After the 2006 elections, Mwanawasa had to find a replacement for Vice-President Augustine Festus Lupando Mwape. He needed to find a person who could bring some maturity and stability to the Vice-Presidency. This person, in Mwanawasa’s judgment, was going to be a retired 67-year-old farmer, Rupiah Banda. And maturity, I assume here, may include being a person of sober words and a mature tongue. That was not to be, however. Banda maintained his tongue only as long as Levy was living. And only as long as he stayed as Vice-President. But when Banda became president, insults and rumors of insults besieged him as well. His closest insulting focus became opposition leaders Michael Sata and Hakainde Hichilema. With youthful vigor and a moderate tempter HH responded tit-for-tat to each of Banda’s insults. HH sometimes called Banda, “sleepy”, and a “man of small brains”. For his part Sata and Banda’s major area of insult was about whom, between them, was more handsome than the other. It was as if the old men were now competing for a beauty pageant. In one of those insulting episodes, President Banda called opposition leader Michael Sata as, “cisilu ca zoona”. Sata reciprocated this affront very swiftly too.

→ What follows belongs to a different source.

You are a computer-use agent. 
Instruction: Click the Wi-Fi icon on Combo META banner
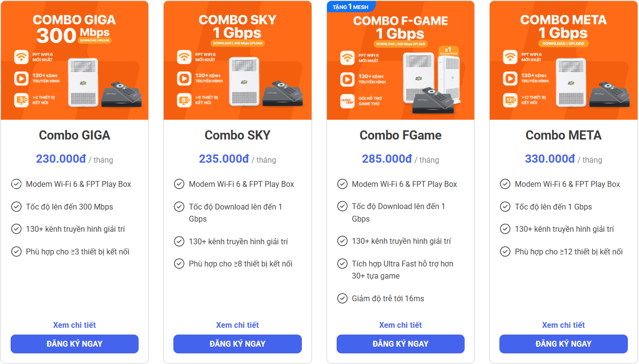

After becoming Zambia’s fifth president, Michael Sata has his own share of accusations of using insulting language. And therein lies the difference. All the other presidents are perceived to have been insulting their political enemies. Kaunda’s “stupid idiots” comment was aimed to the troublesome UNIP rebels. Banda’s issue with both Hichilema and Sata was because the duo was opposition. But with Sata currently, however, he seems to be berating and in fact insulting his own allies. It is quite strange that he would tell his inferiors in Kitwe that “bushe mulicipuba imwe”? This was rather strong a language to use especially that he was using it against his own associates from the Patriotic Front party. President Sata’s reaction in Kitwe was in bad taste at most. It was completely uncalled for.

The Men of Words

The Men of Words

At a time that the Patriotic Front is facing serious violence and “pangamonium” it is quite telling that the president has chosen to concentrate his energy on the state of his house in Kitwe. The president in very limited circumstances uses that State Lodge in Kitwe. In fact, he has only been to Kitwe once or twice ever since he won the presidency. It is strange therefore, that he would be so worked up about renovations that should go on in that house. Even if he were indeed indignant, he could do so, without mixing it with utter disrespect and disdain for his juniors. If indeed Sata is a no nonsense guy, it would be much better for him to demonstrate that through the way he disciplines Wynter Kabimba or GBM. It is like Sata was trying to make up for his inefficiency in dealing with the pangamonium in Lusaka by creating pandemonium in Kitwe.

That being the case, I think we will have to contend with presidential insults for sometime to come. I just hope that while doing his own round of insults, President Sata will also spend some time to actually govern our country. Insulting opponents and ministers is not the best way to run a country like Zambia.